Start of Block

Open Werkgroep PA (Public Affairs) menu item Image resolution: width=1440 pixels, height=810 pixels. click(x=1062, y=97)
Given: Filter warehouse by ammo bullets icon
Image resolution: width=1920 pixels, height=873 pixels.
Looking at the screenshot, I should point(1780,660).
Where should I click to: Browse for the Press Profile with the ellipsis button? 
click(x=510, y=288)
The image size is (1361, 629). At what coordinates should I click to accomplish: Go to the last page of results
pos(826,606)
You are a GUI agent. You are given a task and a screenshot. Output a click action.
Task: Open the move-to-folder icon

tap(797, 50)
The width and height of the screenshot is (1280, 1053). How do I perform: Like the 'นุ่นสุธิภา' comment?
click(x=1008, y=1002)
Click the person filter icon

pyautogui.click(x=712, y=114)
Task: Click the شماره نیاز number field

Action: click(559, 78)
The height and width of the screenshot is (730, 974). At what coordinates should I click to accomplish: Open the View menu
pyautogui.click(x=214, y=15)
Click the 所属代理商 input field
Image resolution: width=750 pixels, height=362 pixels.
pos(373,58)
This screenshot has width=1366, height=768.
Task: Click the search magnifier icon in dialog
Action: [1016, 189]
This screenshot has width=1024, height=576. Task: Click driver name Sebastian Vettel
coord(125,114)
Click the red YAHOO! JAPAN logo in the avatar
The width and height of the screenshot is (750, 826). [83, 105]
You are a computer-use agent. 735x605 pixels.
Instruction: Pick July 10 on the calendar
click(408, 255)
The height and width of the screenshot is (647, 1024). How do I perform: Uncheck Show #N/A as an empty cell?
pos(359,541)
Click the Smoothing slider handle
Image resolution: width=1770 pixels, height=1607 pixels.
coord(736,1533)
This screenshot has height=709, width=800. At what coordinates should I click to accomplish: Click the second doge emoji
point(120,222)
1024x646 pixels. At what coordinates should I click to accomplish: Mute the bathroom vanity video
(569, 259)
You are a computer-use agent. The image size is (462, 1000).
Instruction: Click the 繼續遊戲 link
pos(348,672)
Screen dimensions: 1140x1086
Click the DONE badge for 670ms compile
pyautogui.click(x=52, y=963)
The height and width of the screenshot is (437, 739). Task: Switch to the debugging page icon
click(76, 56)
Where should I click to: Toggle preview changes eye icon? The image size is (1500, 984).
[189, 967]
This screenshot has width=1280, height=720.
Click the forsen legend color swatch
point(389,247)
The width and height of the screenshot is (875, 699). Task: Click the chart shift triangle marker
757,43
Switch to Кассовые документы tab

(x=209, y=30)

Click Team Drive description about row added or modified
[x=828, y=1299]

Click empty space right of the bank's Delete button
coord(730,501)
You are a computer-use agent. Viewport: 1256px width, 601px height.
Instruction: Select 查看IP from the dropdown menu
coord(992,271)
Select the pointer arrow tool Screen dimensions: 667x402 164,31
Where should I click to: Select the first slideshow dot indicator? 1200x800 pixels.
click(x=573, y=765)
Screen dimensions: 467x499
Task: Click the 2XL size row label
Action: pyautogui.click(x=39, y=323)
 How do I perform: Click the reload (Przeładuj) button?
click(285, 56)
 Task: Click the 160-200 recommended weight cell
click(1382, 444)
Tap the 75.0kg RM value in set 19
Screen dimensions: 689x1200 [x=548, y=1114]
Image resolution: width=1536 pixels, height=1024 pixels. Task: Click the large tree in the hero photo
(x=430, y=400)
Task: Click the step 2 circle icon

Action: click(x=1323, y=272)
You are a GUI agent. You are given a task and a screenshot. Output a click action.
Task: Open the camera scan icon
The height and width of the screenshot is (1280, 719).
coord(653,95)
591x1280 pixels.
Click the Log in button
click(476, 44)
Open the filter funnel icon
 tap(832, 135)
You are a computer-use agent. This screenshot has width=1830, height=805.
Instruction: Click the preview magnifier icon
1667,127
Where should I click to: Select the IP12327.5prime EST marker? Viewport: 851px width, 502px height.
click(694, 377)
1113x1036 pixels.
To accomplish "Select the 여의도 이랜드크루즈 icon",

End of Block

#### DIRECTIONS
Copy the listing above out again in its entirety, exactly as written.

#### OUTPUT OF THE TASK
Open Werkgroep PA (Public Affairs) menu item Image resolution: width=1440 pixels, height=810 pixels. click(x=1062, y=97)
Given: Filter warehouse by ammo bullets icon
Image resolution: width=1920 pixels, height=873 pixels.
Looking at the screenshot, I should point(1780,660).
Where should I click to: Browse for the Press Profile with the ellipsis button? 
click(x=510, y=288)
The image size is (1361, 629). At what coordinates should I click to accomplish: Go to the last page of results
pos(826,606)
You are a GUI agent. You are given a task and a screenshot. Output a click action.
Task: Open the move-to-folder icon

tap(797, 50)
The width and height of the screenshot is (1280, 1053). How do I perform: Like the 'นุ่นสุธิภา' comment?
click(x=1008, y=1002)
Click the person filter icon

pyautogui.click(x=712, y=114)
Task: Click the شماره نیاز number field

Action: click(559, 78)
The height and width of the screenshot is (730, 974). At what coordinates should I click to accomplish: Open the View menu
pyautogui.click(x=214, y=15)
Click the 所属代理商 input field
Image resolution: width=750 pixels, height=362 pixels.
pos(373,58)
This screenshot has width=1366, height=768.
Task: Click the search magnifier icon in dialog
Action: [1016, 189]
This screenshot has width=1024, height=576. Task: Click driver name Sebastian Vettel
coord(125,114)
Click the red YAHOO! JAPAN logo in the avatar
The width and height of the screenshot is (750, 826). [83, 105]
You are a computer-use agent. 735x605 pixels.
Instruction: Pick July 10 on the calendar
click(408, 255)
The height and width of the screenshot is (647, 1024). How do I perform: Uncheck Show #N/A as an empty cell?
pos(359,541)
Click the Smoothing slider handle
Image resolution: width=1770 pixels, height=1607 pixels.
coord(736,1533)
This screenshot has height=709, width=800. At what coordinates should I click to accomplish: Click the second doge emoji
point(120,222)
1024x646 pixels. At what coordinates should I click to accomplish: Mute the bathroom vanity video
(569, 259)
You are a computer-use agent. The image size is (462, 1000).
Instruction: Click the 繼續遊戲 link
pos(348,672)
Screen dimensions: 1140x1086
Click the DONE badge for 670ms compile
pyautogui.click(x=52, y=963)
The height and width of the screenshot is (437, 739). Task: Switch to the debugging page icon
click(76, 56)
Where should I click to: Toggle preview changes eye icon? The image size is (1500, 984).
[189, 967]
This screenshot has width=1280, height=720.
Click the forsen legend color swatch
point(389,247)
The width and height of the screenshot is (875, 699). Task: Click the chart shift triangle marker
757,43
Switch to Кассовые документы tab

(x=209, y=30)

Click Team Drive description about row added or modified
[x=828, y=1299]

Click empty space right of the bank's Delete button
coord(730,501)
You are a computer-use agent. Viewport: 1256px width, 601px height.
Instruction: Select 查看IP from the dropdown menu
coord(992,271)
Select the pointer arrow tool Screen dimensions: 667x402 164,31
Where should I click to: Select the first slideshow dot indicator? 1200x800 pixels.
click(x=573, y=765)
Screen dimensions: 467x499
Task: Click the 2XL size row label
Action: pyautogui.click(x=39, y=323)
 How do I perform: Click the reload (Przeładuj) button?
click(285, 56)
 Task: Click the 160-200 recommended weight cell
click(1382, 444)
Tap the 75.0kg RM value in set 19
Screen dimensions: 689x1200 [x=548, y=1114]
Image resolution: width=1536 pixels, height=1024 pixels. Task: Click the large tree in the hero photo
(x=430, y=400)
Task: Click the step 2 circle icon

Action: click(x=1323, y=272)
You are a GUI agent. You are given a task and a screenshot. Output a click action.
Task: Open the camera scan icon
The height and width of the screenshot is (1280, 719).
coord(653,95)
591x1280 pixels.
Click the Log in button
click(476, 44)
Open the filter funnel icon
 tap(832, 135)
You are a computer-use agent. This screenshot has width=1830, height=805.
Instruction: Click the preview magnifier icon
1667,127
Where should I click to: Select the IP12327.5prime EST marker? Viewport: 851px width, 502px height.
click(694, 377)
1113x1036 pixels.
To accomplish "Select the 여의도 이랜드크루즈 icon",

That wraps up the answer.